Michael Gross, who wrote the book on 740 Park and the building that supplanted it as the king of New York real estate, 15 Central Park West, says that he thinks co-ops like 740 Park are due for a renaissance. “The last time those old-school co-ops were the glittering-gem status symbols was really 20 years ago,” he says. “Pendulums swing, and this pendulum has not swung for a long time.” Besides, all the best-selling condos are just mimicking the architecture of the old-line co-ops, he notes. Surely that says something about their enduring value?
It’s not so much that co-ops lost value, more that they got drowned out by a sea of global wealth. There’s now tech money and bitcoin money and mysteriously sourced, possibly ill-gotten foreign-investor money. And if they do want to put their money in real estate, they want to buy with an LLC. “The people who loved co-ops still love co-ops,” says Loy Carlos, a broker at Serhant. “It’s just that there are less of them these days.”

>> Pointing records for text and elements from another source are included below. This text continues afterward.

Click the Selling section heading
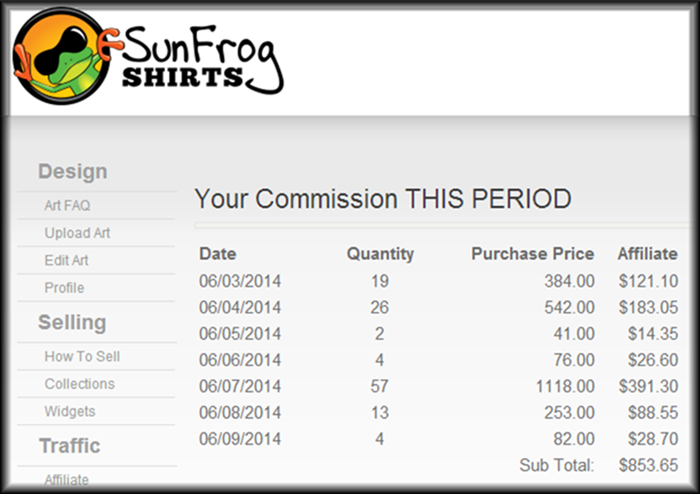Image resolution: width=700 pixels, height=494 pixels. (72, 322)
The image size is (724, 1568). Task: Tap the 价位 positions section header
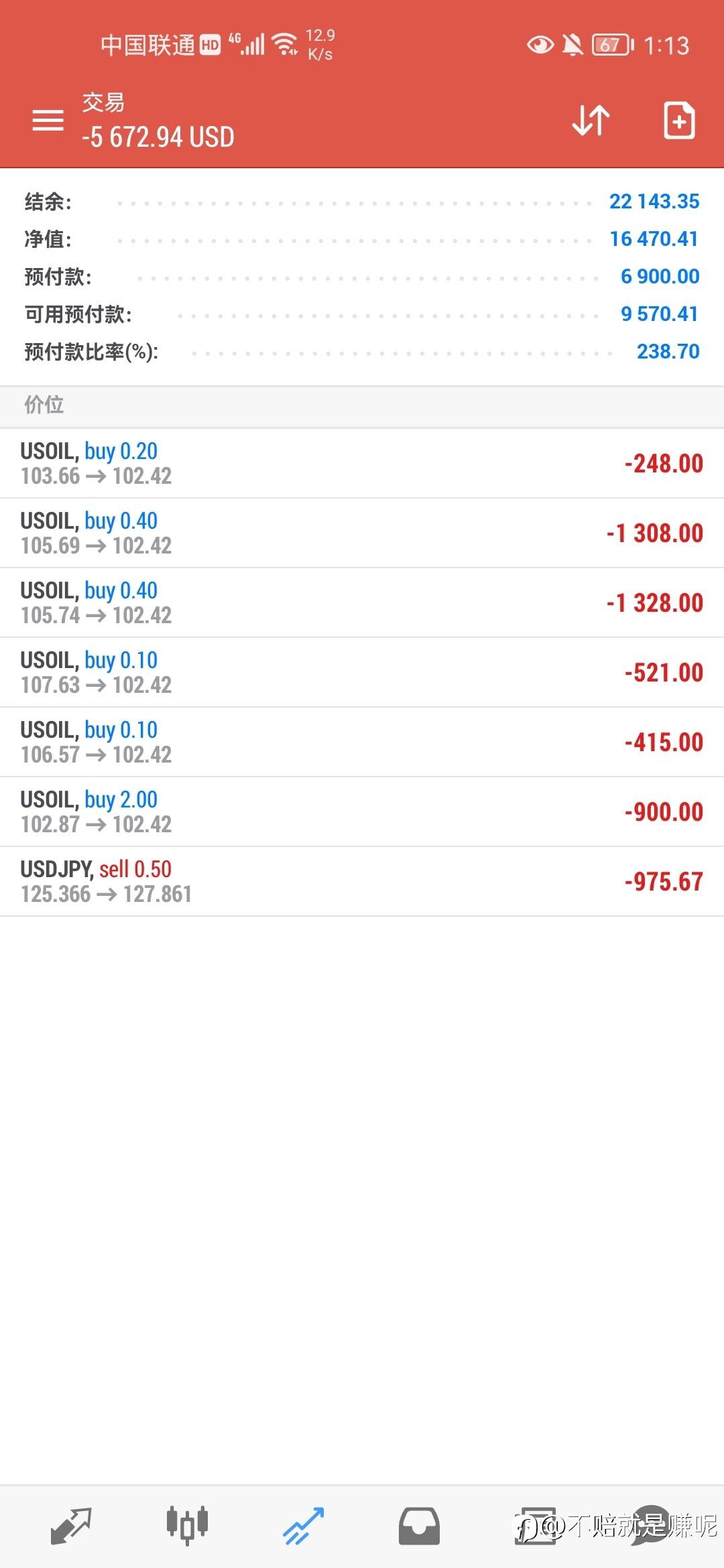coord(44,405)
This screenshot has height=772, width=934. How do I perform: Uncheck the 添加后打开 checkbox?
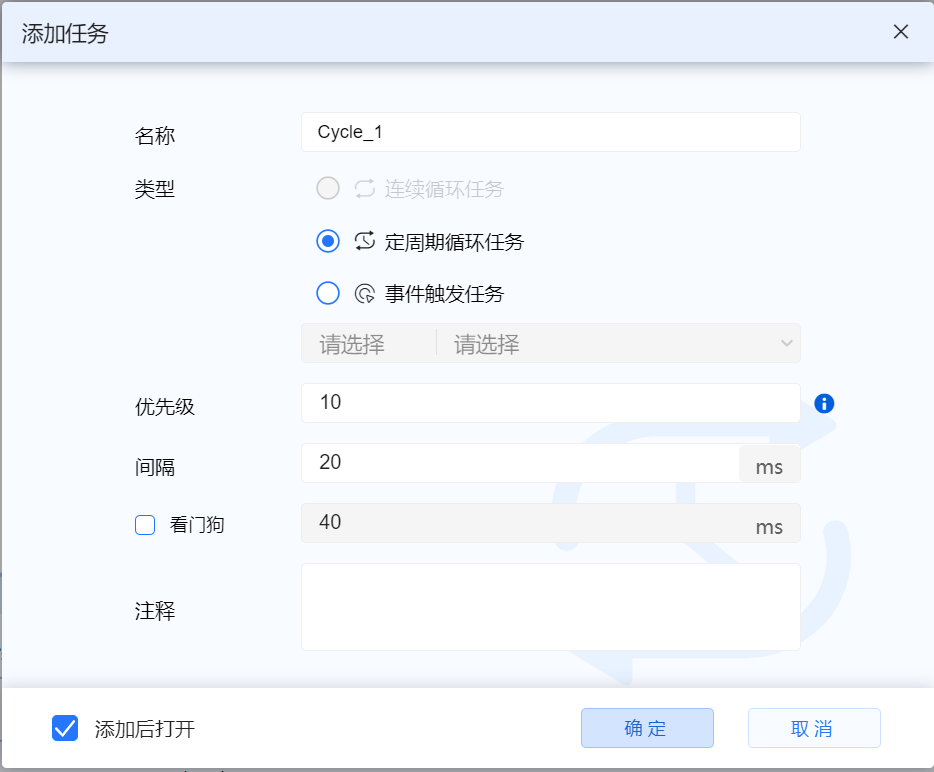pos(65,728)
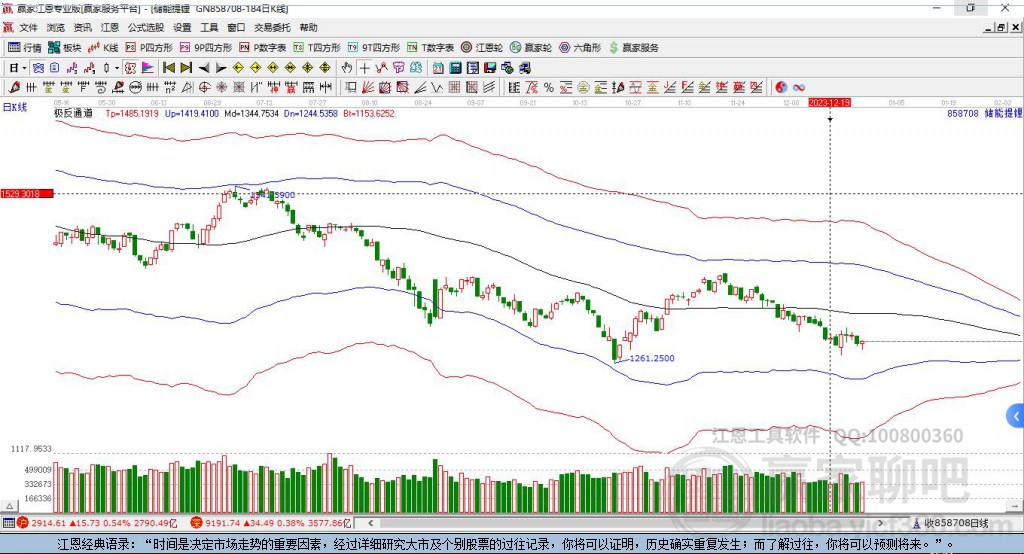Open the 六角形 hexagon chart tool

click(x=579, y=47)
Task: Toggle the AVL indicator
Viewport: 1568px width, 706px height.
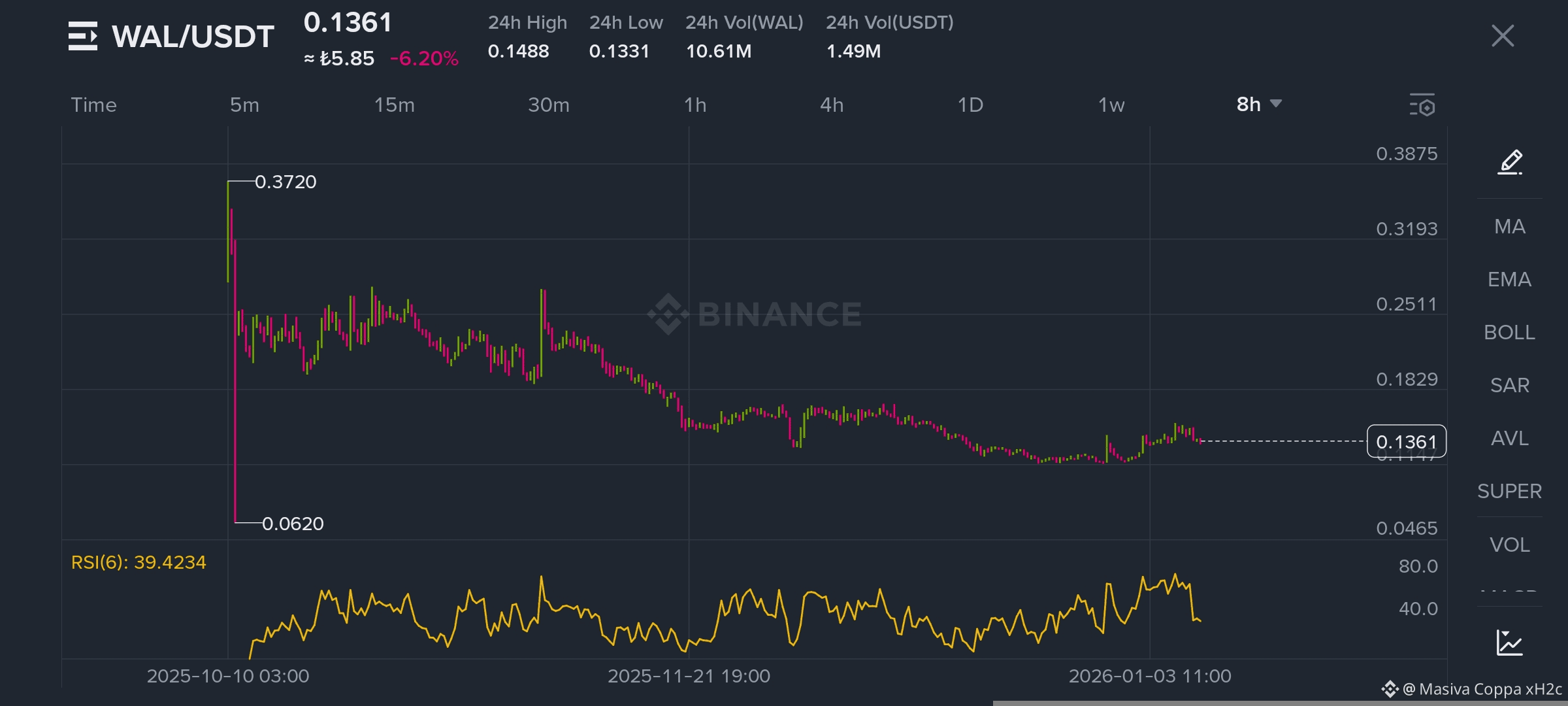Action: (1509, 438)
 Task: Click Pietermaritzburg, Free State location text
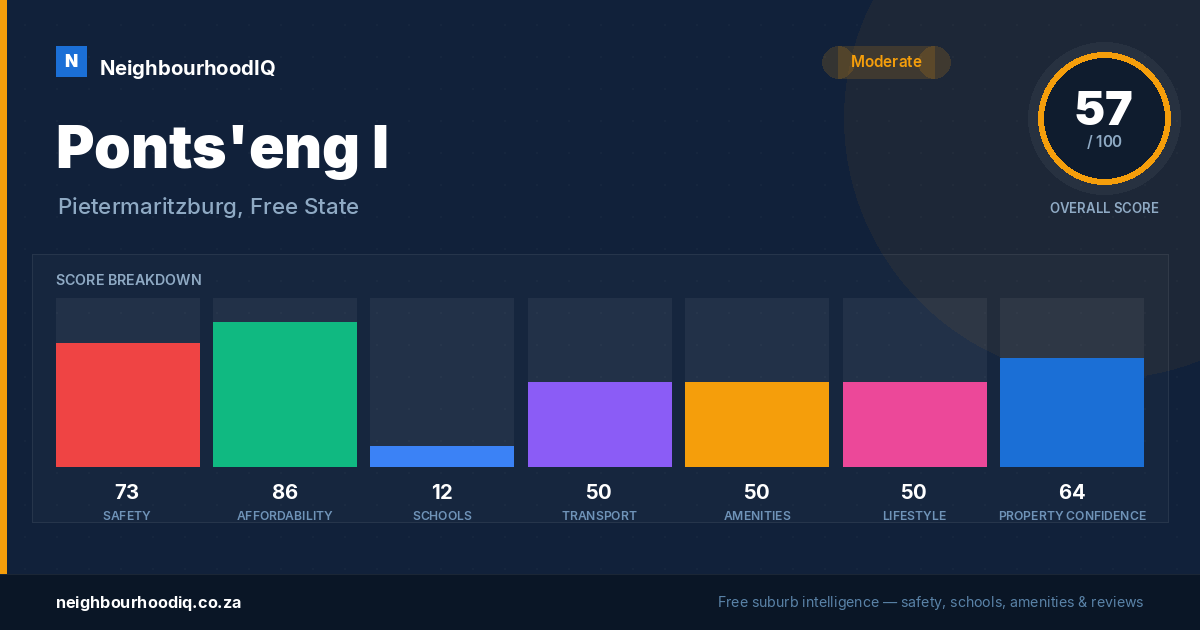coord(208,207)
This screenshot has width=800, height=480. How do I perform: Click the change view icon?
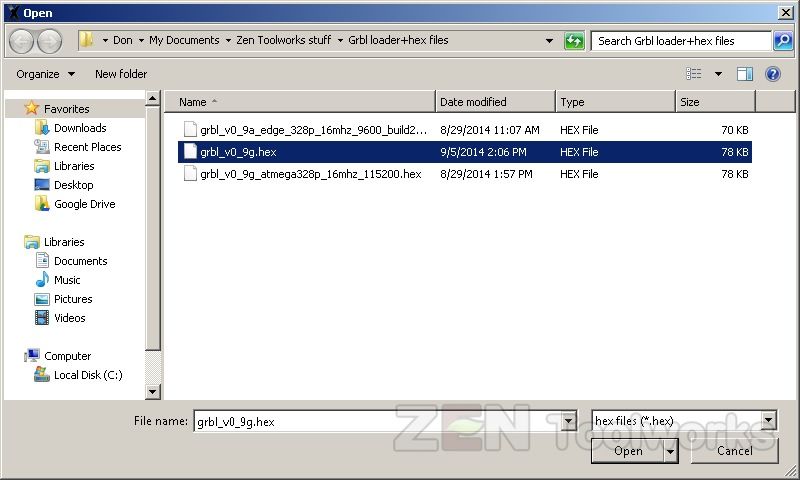point(694,74)
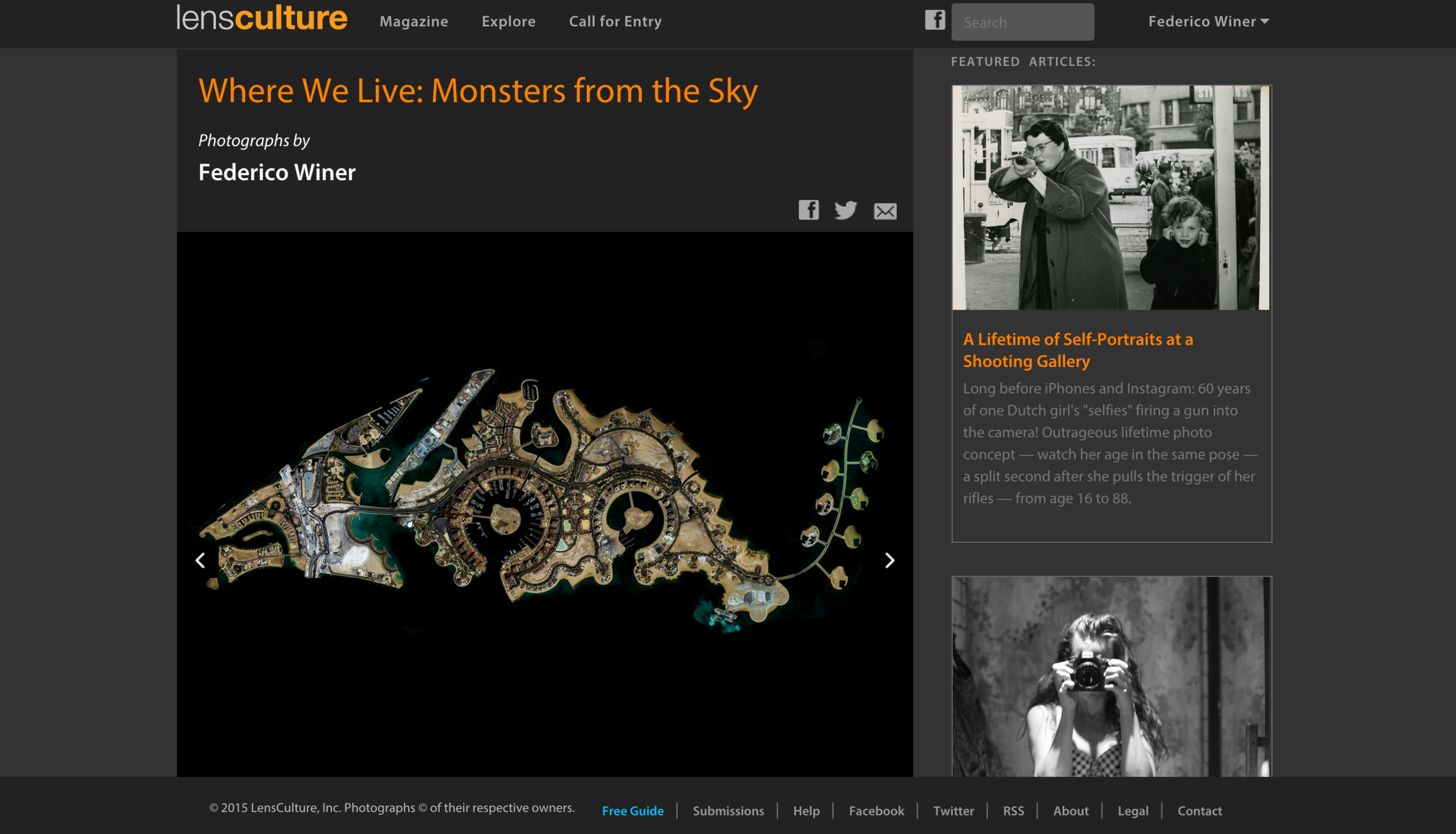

The co-op boards themselves don’t seem to be overly concerned. A few have loosened up their rules somewhat (allowing more or some financing, permitting pied-à-terre purchases, easing summer-work rules) and added non-basement gyms and yoga rooms, but mostly they seem to find that kind of pandering beneath them. Let the nouveaux riches waste their money on wellness suites and half-courts. And maybe, in the end, not caring is the true status move.